The interface is mostly composed of a column on the right side of your screen which deals with inventory, two buttons on the bottom which can bring the main menu up or radio Novak for a hint. Otherwise, Morningstar is your standard point and click game.
The puzzles themselves are entirely based on solving them with items in your inventory, such as repairing or building gadgets with the items you scavenged. Most of them are rather straight-forward, you may experience a little challenge when you need to decode alien symbols (like I do) but none of them are hard. The element of how believable the game is, was ruined by how Powell seems to be an engineering genius than a humble crew-member. It would been more believable if he had a gadget that could analyze the alien technology or something similar.
Another flaw is how the game takes for granted that you are going to be clicking and interacting with anything possible. Especially without any justification for some of your actions. A prime example of this is about a makeshift grave you encounter. Clicking on it prompts Powell to immediately suggest to dig it up. Nothing else to suggest there may be something interesting within the grave that may aid you later, when you could have just left the grave alone out of respect. You are just expected to find a shovel and dig it up.
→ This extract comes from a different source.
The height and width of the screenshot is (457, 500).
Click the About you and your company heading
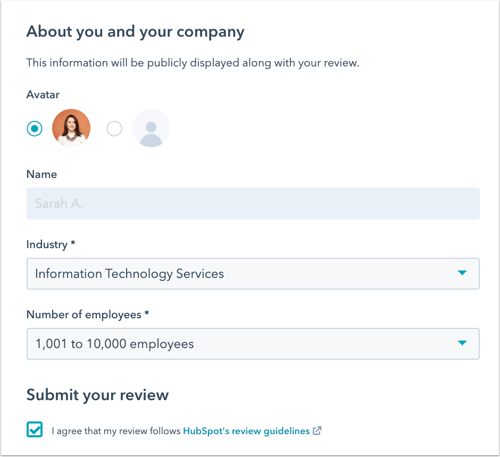(x=135, y=32)
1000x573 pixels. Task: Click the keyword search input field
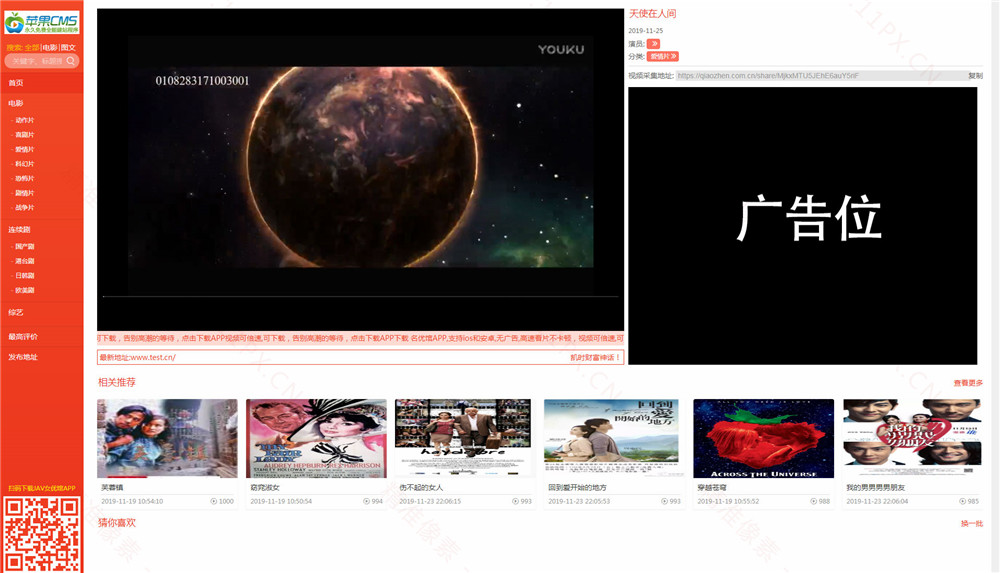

There is a lot of unexplored potential within Morningstar, and unanswered questions. A prime question would be why was Morningstar so close to Deadrock, especially when it was considered off-limits by the UN in the first place. Or why Powell has such a intense dislike towards his captain, despite the fact they can work well together. I honestly do not even know what Powell does in the ship. I know there is Novak who is the captain, the dead ship engineer…so what is Powell’s role in the 3-man space vessel exactly? Is he the medical officer since there is a medic bay or is he the co-pilot?
I think the most frustrating aspect to this is that ‘Deadrock’ is not really dead at all. As there is at least two alien species you find, yet you cannot find more about them, because all the game focuses on is escaping the planet. You are not given the freedom to explore. It is a shame since I can easily imagine how a crashed spaceship leads to a story more compelling. Perhaps the last days of an advanced alien race on Deadrock whom are searching for a way to help their species to survive? Or perhaps a story about the military cruiser wreck you found, about the crew’s last moments. What about the mysterious alien corpse you found? There was nothing about the corpse but you find it in a rather advanced bunker….and it was stabbed to death. So many questions but no answers.
I still think $11SGD is a bit high for this game, especially how ‘light’ the game felt. The game feels like a remastered version of the free browser game with new (and amazingly done) cinematic cut-scenes. The voice-acting was far too bland which was disappointing, but the soundtrack was perfect to me. There are too many unanswered questions however, and I think that is my biggest disappointment of all. Otherwise, despite the faults it was a fairly decent game. However it could be finished in less than two hours. I think I took about one hour to finish the game, and that was even with me starting the game over again once when I thought I had messed a puzzle up. You would not be missing much if you chose to play the free browser version.